**Challenge:**
Count the lines of the items below that contain the word "screenshot", and give only the number.

Dataset excerpt
* * *

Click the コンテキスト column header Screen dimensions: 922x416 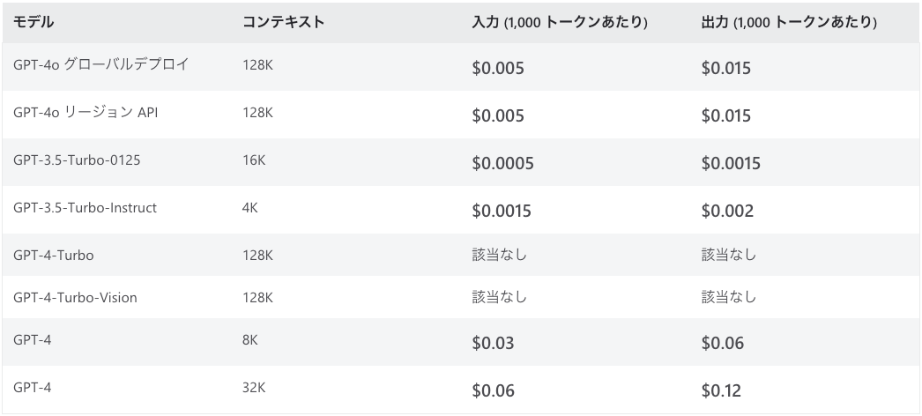pos(284,22)
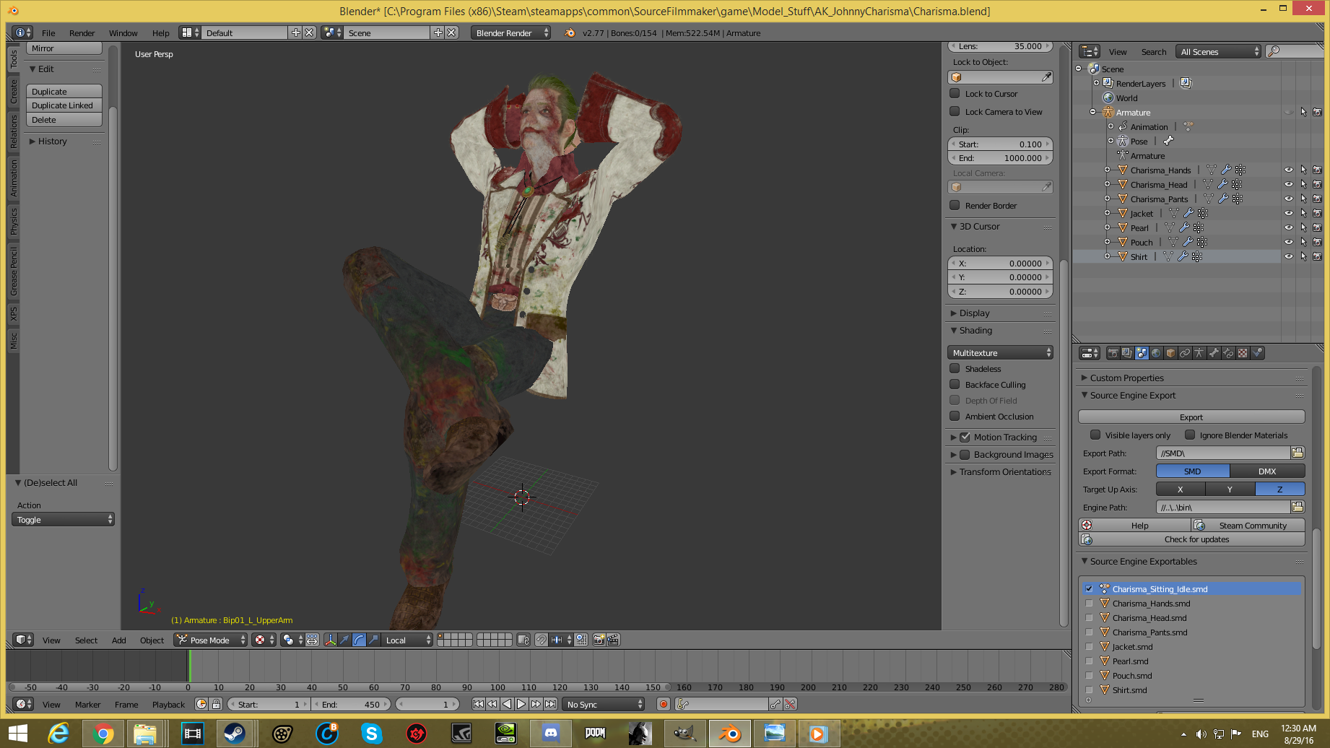Viewport: 1330px width, 748px height.
Task: Open the Render properties tab (camera icon)
Action: [x=1113, y=353]
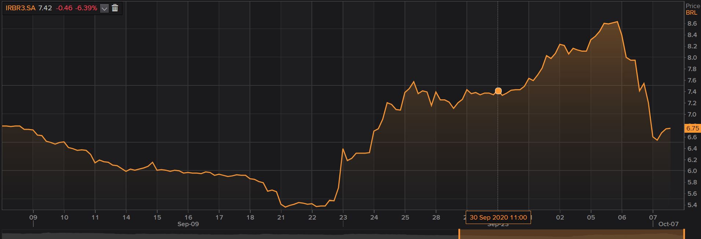
Task: Click the 7.42 last price value
Action: tap(45, 8)
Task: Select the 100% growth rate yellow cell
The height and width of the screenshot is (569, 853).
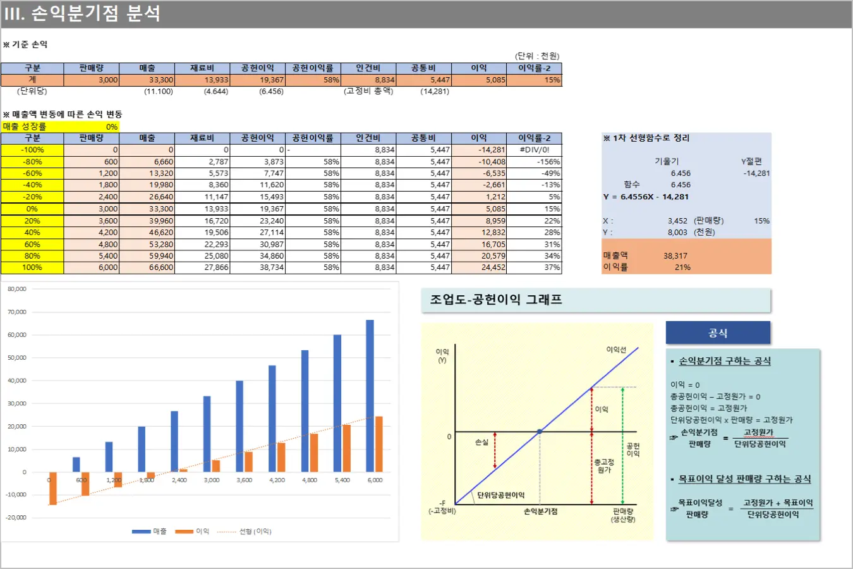Action: pos(33,268)
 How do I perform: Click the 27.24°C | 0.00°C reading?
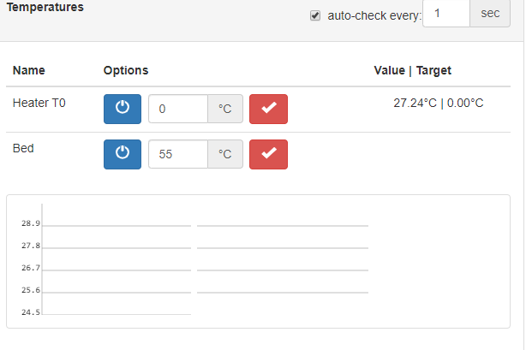438,103
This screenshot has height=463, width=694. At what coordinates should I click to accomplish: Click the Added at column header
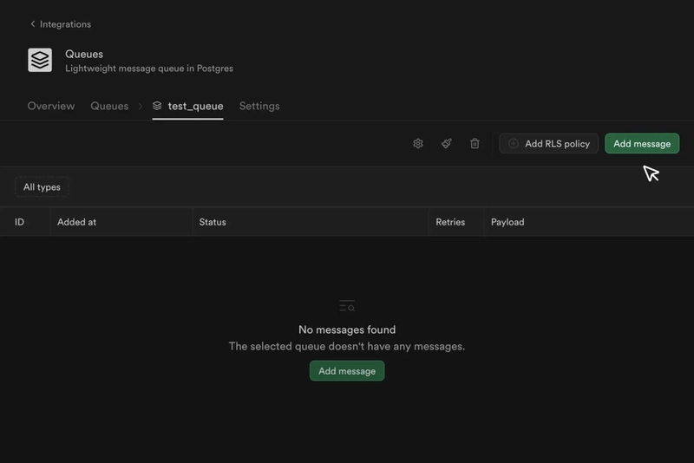77,222
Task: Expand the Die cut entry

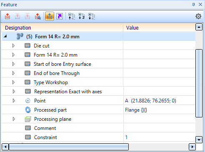Action: pyautogui.click(x=13, y=45)
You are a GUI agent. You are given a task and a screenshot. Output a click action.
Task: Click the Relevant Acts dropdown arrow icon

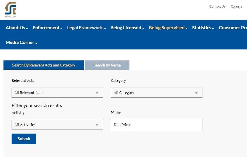pyautogui.click(x=97, y=93)
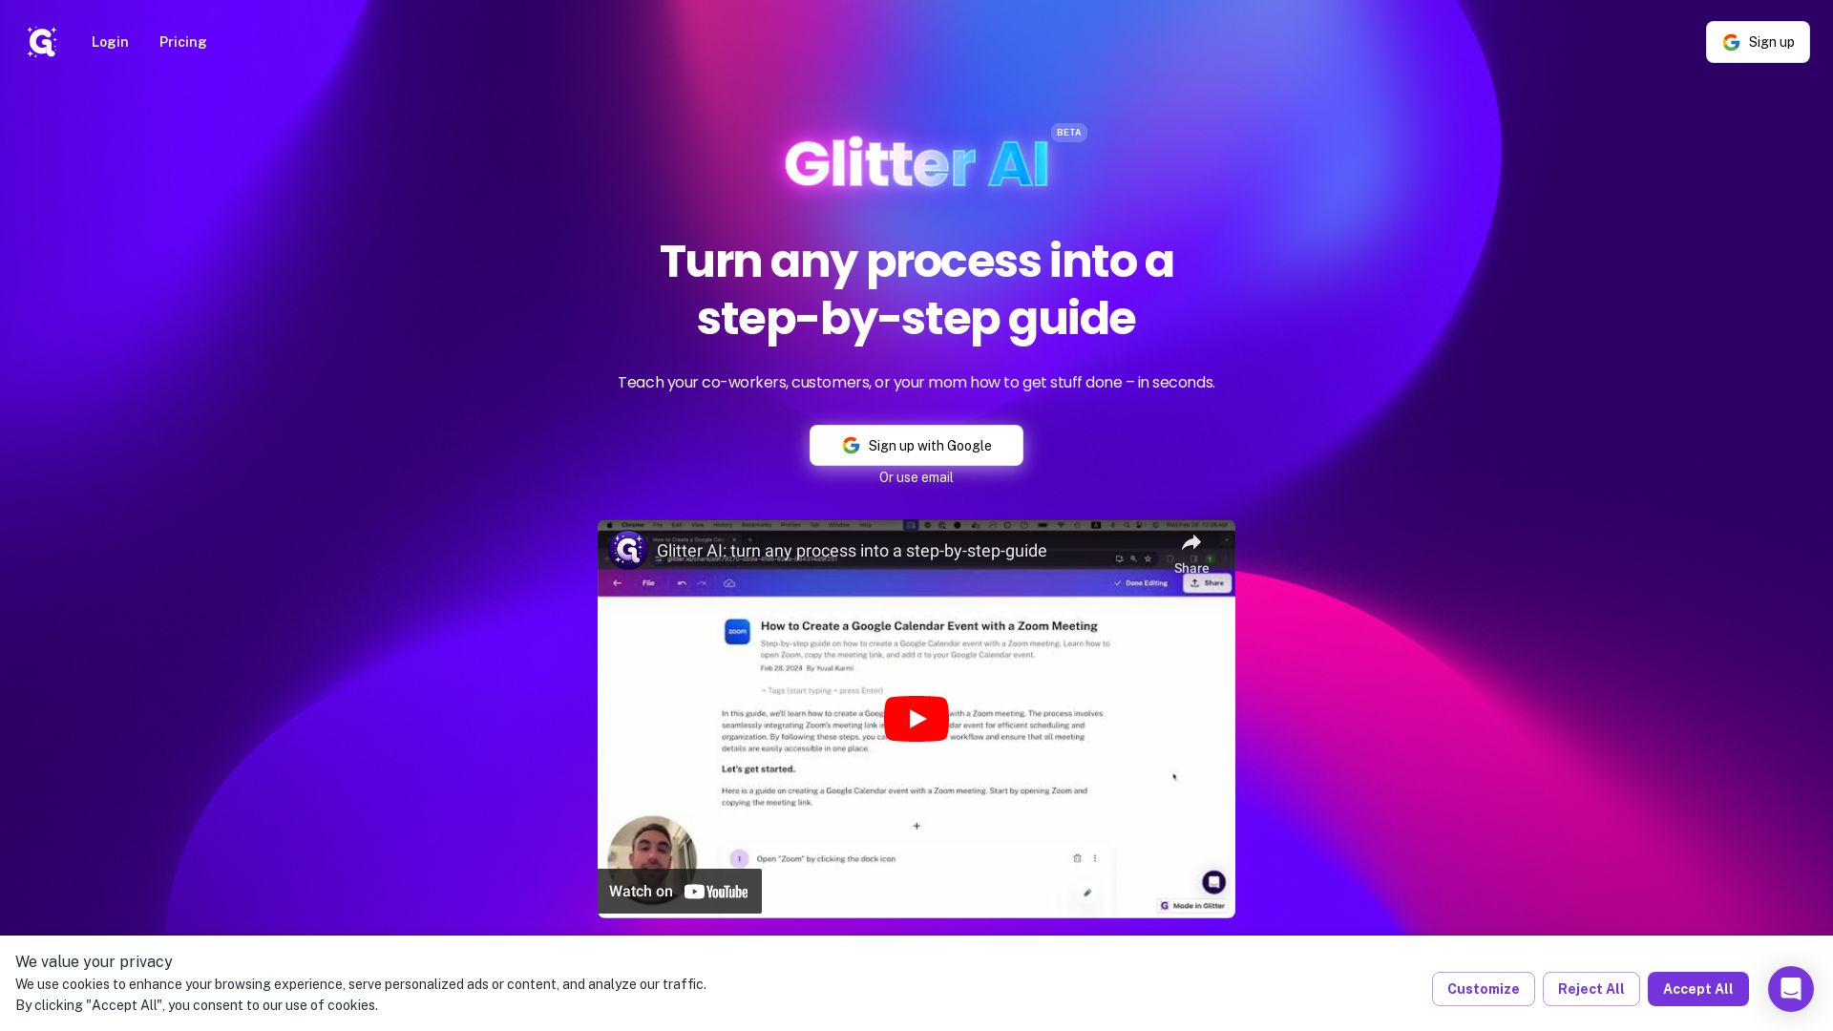Click Customize cookie preferences button
Viewport: 1833px width, 1031px height.
point(1483,988)
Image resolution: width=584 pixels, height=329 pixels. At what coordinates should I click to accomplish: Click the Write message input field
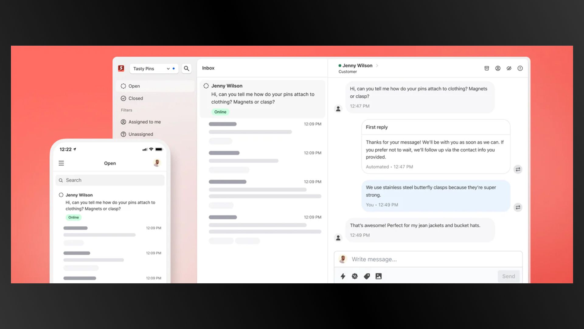pos(432,259)
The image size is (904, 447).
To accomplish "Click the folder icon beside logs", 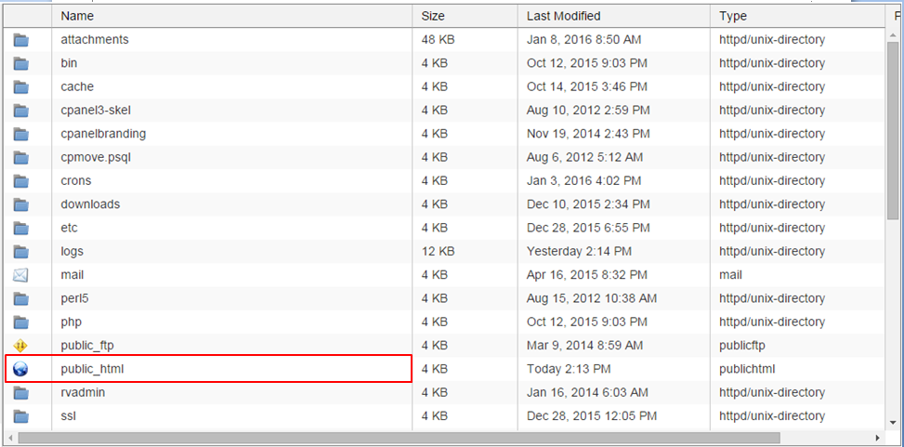I will point(21,252).
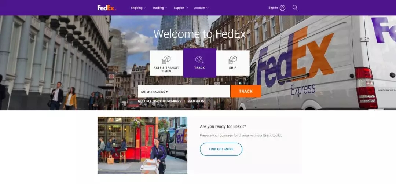Open the search magnifier icon

295,8
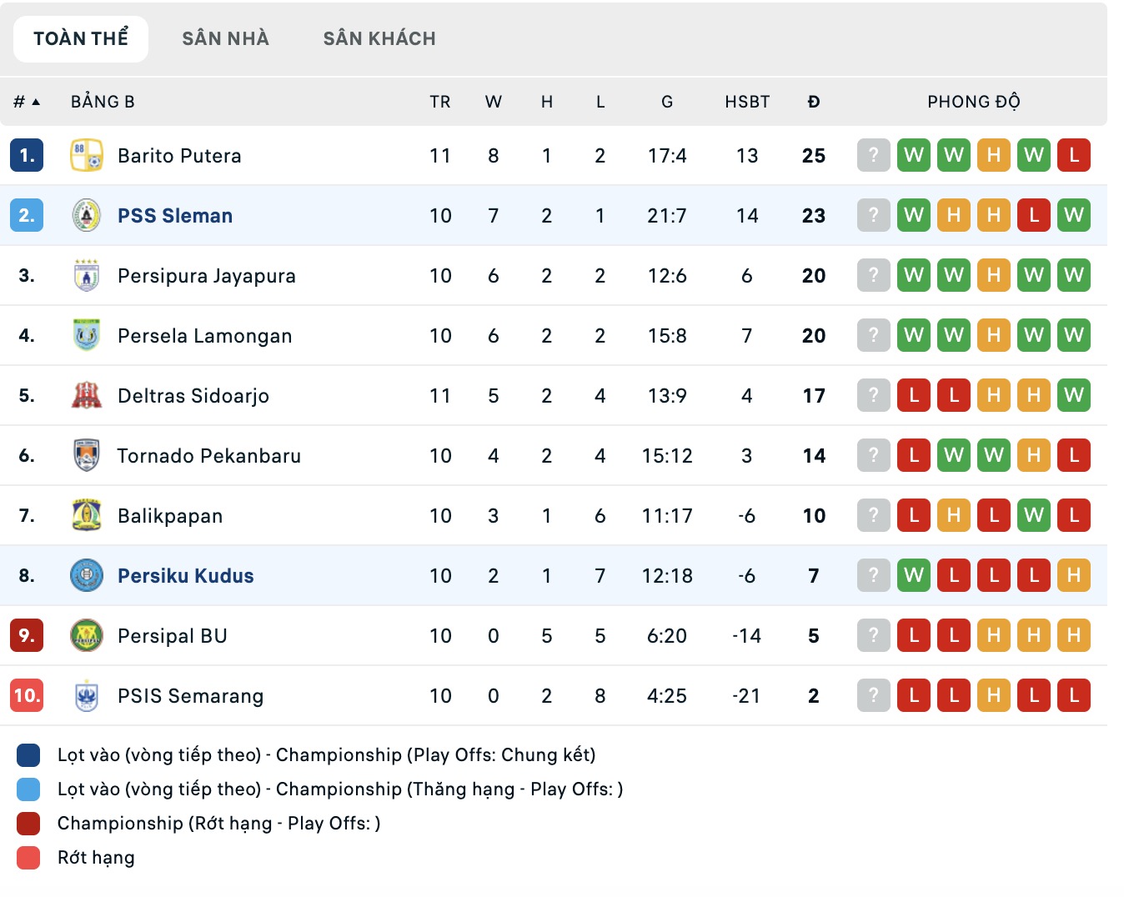Click the Deltras Sidoarjo crest icon

tap(86, 395)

* * *

**Result of the task:**
3